# Data extracts
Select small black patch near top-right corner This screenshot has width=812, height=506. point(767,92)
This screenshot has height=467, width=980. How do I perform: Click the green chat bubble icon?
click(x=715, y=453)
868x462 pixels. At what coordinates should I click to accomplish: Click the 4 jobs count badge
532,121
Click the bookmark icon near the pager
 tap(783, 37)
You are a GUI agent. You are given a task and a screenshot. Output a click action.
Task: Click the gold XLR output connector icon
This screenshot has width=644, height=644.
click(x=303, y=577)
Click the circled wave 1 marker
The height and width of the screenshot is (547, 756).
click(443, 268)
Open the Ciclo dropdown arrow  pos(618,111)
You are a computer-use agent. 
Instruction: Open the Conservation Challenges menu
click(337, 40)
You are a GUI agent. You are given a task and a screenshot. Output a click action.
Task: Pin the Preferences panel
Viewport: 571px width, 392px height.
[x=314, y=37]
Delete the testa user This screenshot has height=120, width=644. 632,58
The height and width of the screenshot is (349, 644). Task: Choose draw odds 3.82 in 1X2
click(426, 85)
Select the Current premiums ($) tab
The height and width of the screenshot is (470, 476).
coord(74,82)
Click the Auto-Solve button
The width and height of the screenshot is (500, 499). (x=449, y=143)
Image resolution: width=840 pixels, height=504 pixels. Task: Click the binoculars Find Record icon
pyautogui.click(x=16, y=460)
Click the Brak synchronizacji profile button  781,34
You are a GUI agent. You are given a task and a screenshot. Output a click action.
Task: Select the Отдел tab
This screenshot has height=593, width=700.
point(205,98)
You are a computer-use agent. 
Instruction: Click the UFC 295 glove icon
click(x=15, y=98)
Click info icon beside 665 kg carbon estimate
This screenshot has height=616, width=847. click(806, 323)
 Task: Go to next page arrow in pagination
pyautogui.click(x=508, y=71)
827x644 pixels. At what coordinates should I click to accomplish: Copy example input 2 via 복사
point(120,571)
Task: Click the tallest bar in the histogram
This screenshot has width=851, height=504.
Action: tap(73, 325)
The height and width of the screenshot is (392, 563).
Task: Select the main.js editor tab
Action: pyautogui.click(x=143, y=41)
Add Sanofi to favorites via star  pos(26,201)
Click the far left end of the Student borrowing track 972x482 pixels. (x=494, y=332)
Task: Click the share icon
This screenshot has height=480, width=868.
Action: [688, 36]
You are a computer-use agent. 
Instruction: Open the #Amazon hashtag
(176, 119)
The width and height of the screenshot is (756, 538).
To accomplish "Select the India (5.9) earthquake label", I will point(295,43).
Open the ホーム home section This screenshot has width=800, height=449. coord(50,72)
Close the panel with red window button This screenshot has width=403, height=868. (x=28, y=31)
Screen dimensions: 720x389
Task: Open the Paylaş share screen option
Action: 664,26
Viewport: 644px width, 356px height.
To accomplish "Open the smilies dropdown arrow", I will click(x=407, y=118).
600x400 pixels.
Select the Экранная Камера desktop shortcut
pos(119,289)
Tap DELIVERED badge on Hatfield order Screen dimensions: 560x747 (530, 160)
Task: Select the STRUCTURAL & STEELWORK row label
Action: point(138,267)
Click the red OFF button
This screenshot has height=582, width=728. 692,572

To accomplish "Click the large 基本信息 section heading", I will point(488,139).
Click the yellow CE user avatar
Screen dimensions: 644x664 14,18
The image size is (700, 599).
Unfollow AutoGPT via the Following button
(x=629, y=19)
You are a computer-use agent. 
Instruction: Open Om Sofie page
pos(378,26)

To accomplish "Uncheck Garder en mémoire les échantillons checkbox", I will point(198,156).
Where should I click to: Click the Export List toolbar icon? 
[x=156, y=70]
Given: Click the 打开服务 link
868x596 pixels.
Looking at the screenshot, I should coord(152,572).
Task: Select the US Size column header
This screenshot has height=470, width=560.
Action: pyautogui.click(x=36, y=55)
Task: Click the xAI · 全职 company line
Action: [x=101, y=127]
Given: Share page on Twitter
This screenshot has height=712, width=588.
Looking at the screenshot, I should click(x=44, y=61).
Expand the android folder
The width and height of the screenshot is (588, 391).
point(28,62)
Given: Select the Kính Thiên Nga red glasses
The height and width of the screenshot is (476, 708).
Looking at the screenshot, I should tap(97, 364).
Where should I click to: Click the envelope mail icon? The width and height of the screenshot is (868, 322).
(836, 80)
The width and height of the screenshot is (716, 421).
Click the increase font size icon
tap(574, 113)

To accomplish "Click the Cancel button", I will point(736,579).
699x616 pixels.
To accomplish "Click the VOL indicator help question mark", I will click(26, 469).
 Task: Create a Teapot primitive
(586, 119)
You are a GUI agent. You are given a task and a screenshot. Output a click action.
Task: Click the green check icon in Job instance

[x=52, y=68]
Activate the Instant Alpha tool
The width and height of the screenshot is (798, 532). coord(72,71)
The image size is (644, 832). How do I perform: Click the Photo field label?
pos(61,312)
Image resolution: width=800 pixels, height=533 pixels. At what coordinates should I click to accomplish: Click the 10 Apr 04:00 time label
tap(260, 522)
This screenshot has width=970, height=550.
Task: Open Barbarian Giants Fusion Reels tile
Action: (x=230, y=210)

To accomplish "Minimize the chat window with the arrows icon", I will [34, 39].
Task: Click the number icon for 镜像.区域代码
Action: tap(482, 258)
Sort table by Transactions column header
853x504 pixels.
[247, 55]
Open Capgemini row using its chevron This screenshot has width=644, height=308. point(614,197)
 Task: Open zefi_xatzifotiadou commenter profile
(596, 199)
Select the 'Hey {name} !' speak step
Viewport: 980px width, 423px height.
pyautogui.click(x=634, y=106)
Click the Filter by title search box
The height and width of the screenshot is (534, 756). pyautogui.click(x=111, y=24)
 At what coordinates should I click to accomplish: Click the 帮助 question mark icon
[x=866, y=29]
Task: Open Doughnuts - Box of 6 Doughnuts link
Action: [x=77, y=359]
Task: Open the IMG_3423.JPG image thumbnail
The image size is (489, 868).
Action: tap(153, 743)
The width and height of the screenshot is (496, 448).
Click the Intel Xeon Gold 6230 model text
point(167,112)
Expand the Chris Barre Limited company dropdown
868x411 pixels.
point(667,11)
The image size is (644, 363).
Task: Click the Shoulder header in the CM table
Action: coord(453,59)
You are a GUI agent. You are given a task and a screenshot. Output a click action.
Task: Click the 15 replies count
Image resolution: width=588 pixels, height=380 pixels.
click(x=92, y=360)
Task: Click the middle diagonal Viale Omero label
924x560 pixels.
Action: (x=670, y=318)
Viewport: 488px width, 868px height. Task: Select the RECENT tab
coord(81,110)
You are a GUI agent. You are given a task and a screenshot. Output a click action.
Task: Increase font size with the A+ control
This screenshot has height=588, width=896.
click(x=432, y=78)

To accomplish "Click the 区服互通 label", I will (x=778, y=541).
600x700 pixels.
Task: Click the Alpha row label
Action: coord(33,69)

# Exercise brief
A complete, exact transcription of the records is needed.

# The completed task
Select small black patch near top-right corner This screenshot has width=812, height=506. point(767,92)
This screenshot has height=467, width=980. How do I perform: Click the green chat bubble icon?
click(x=715, y=453)
868x462 pixels. At what coordinates should I click to accomplish: Click the 4 jobs count badge
532,121
Click the bookmark icon near the pager
 tap(783, 37)
You are a GUI agent. You are given a task and a screenshot. Output a click action.
Task: Click the gold XLR output connector icon
This screenshot has width=644, height=644.
click(x=303, y=577)
Click the circled wave 1 marker
The height and width of the screenshot is (547, 756).
click(443, 268)
Open the Ciclo dropdown arrow  pos(618,111)
You are a computer-use agent. 
Instruction: Open the Conservation Challenges menu
click(337, 40)
You are a GUI agent. You are given a task and a screenshot. Output a click action.
Task: Pin the Preferences panel
Viewport: 571px width, 392px height.
[x=314, y=37]
Delete the testa user This screenshot has height=120, width=644. 632,58
The height and width of the screenshot is (349, 644). Task: Choose draw odds 3.82 in 1X2
click(426, 85)
Select the Current premiums ($) tab
The height and width of the screenshot is (470, 476).
coord(74,82)
Click the Auto-Solve button
The width and height of the screenshot is (500, 499). (x=449, y=143)
Image resolution: width=840 pixels, height=504 pixels. Task: Click the binoculars Find Record icon
pyautogui.click(x=16, y=460)
Click the Brak synchronizacji profile button  781,34
You are a GUI agent. You are given a task and a screenshot. Output a click action.
Task: Select the Отдел tab
This screenshot has height=593, width=700.
point(205,98)
You are a computer-use agent. 
Instruction: Click the UFC 295 glove icon
click(x=15, y=98)
Click info icon beside 665 kg carbon estimate
This screenshot has height=616, width=847. click(806, 323)
 Task: Go to next page arrow in pagination
pyautogui.click(x=508, y=71)
827x644 pixels. At what coordinates should I click to accomplish: Copy example input 2 via 복사
point(120,571)
Task: Click the tallest bar in the histogram
This screenshot has width=851, height=504.
Action: tap(73, 325)
The height and width of the screenshot is (392, 563).
Task: Select the main.js editor tab
Action: pyautogui.click(x=143, y=41)
Add Sanofi to favorites via star  pos(26,201)
Click the far left end of the Student borrowing track 972x482 pixels. (x=494, y=332)
Task: Click the share icon
This screenshot has height=480, width=868.
Action: [688, 36]
You are a computer-use agent. 
Instruction: Open the #Amazon hashtag
(176, 119)
The width and height of the screenshot is (756, 538).
To accomplish "Select the India (5.9) earthquake label", I will point(295,43).
Open the ホーム home section This screenshot has width=800, height=449. coord(50,72)
Close the panel with red window button This screenshot has width=403, height=868. (x=28, y=31)
Screen dimensions: 720x389
Task: Open the Paylaş share screen option
Action: 664,26
Viewport: 644px width, 356px height.
To accomplish "Open the smilies dropdown arrow", I will click(x=407, y=118).
600x400 pixels.
Select the Экранная Камера desktop shortcut
pos(119,289)
Tap DELIVERED badge on Hatfield order Screen dimensions: 560x747 (530, 160)
Task: Select the STRUCTURAL & STEELWORK row label
Action: point(138,267)
Click the red OFF button
This screenshot has height=582, width=728. 692,572

To accomplish "Click the large 基本信息 section heading", I will point(488,139).
Click the yellow CE user avatar
Screen dimensions: 644x664 14,18
The image size is (700, 599).
Unfollow AutoGPT via the Following button
(x=629, y=19)
You are a computer-use agent. 
Instruction: Open Om Sofie page
pos(378,26)

To accomplish "Uncheck Garder en mémoire les échantillons checkbox", I will point(198,156).
Where should I click to: Click the Export List toolbar icon? 
[x=156, y=70]
Given: Click the 打开服务 link
868x596 pixels.
Looking at the screenshot, I should coord(152,572).
Task: Select the US Size column header
This screenshot has height=470, width=560.
Action: pyautogui.click(x=36, y=55)
Task: Click the xAI · 全职 company line
Action: [x=101, y=127]
Given: Share page on Twitter
This screenshot has height=712, width=588.
Looking at the screenshot, I should click(x=44, y=61).
Expand the android folder
The width and height of the screenshot is (588, 391).
point(28,62)
Given: Select the Kính Thiên Nga red glasses
The height and width of the screenshot is (476, 708).
Looking at the screenshot, I should tap(97, 364).
Where should I click to: Click the envelope mail icon? The width and height of the screenshot is (868, 322).
(836, 80)
The width and height of the screenshot is (716, 421).
Click the increase font size icon
tap(574, 113)

To accomplish "Click the Cancel button", I will point(736,579).
699x616 pixels.
To accomplish "Click the VOL indicator help question mark", I will click(26, 469).
 Task: Create a Teapot primitive
(586, 119)
You are a GUI agent. You are given a task and a screenshot. Output a click action.
Task: Click the green check icon in Job instance

[x=52, y=68]
Activate the Instant Alpha tool
The width and height of the screenshot is (798, 532). coord(72,71)
The image size is (644, 832). How do I perform: Click the Photo field label?
pos(61,312)
Image resolution: width=800 pixels, height=533 pixels. At what coordinates should I click to accomplish: Click the 10 Apr 04:00 time label
tap(260, 522)
This screenshot has width=970, height=550.
Task: Open Barbarian Giants Fusion Reels tile
Action: (x=230, y=210)

To accomplish "Minimize the chat window with the arrows icon", I will [34, 39].
Task: Click the number icon for 镜像.区域代码
Action: tap(482, 258)
Sort table by Transactions column header
853x504 pixels.
[247, 55]
Open Capgemini row using its chevron This screenshot has width=644, height=308. point(614,197)
 Task: Open zefi_xatzifotiadou commenter profile
(596, 199)
Select the 'Hey {name} !' speak step
Viewport: 980px width, 423px height.
pyautogui.click(x=634, y=106)
Click the Filter by title search box
The height and width of the screenshot is (534, 756). pyautogui.click(x=111, y=24)
 At what coordinates should I click to accomplish: Click the 帮助 question mark icon
[x=866, y=29]
Task: Open Doughnuts - Box of 6 Doughnuts link
Action: [x=77, y=359]
Task: Open the IMG_3423.JPG image thumbnail
The image size is (489, 868).
Action: tap(153, 743)
The width and height of the screenshot is (496, 448).
Click the Intel Xeon Gold 6230 model text
point(167,112)
Expand the Chris Barre Limited company dropdown
868x411 pixels.
point(667,11)
The image size is (644, 363).
Task: Click the Shoulder header in the CM table
Action: coord(453,59)
You are a GUI agent. You are given a task and a screenshot. Output a click action.
Task: Click the 15 replies count
Image resolution: width=588 pixels, height=380 pixels.
click(x=92, y=360)
Task: Click the middle diagonal Viale Omero label
924x560 pixels.
Action: (x=670, y=318)
Viewport: 488px width, 868px height. Task: Select the RECENT tab
coord(81,110)
You are a GUI agent. You are given a task and a screenshot. Output a click action.
Task: Increase font size with the A+ control
This screenshot has height=588, width=896.
click(x=432, y=78)

To accomplish "Click the 区服互通 label", I will (x=778, y=541).
600x700 pixels.
Task: Click the Alpha row label
Action: coord(33,69)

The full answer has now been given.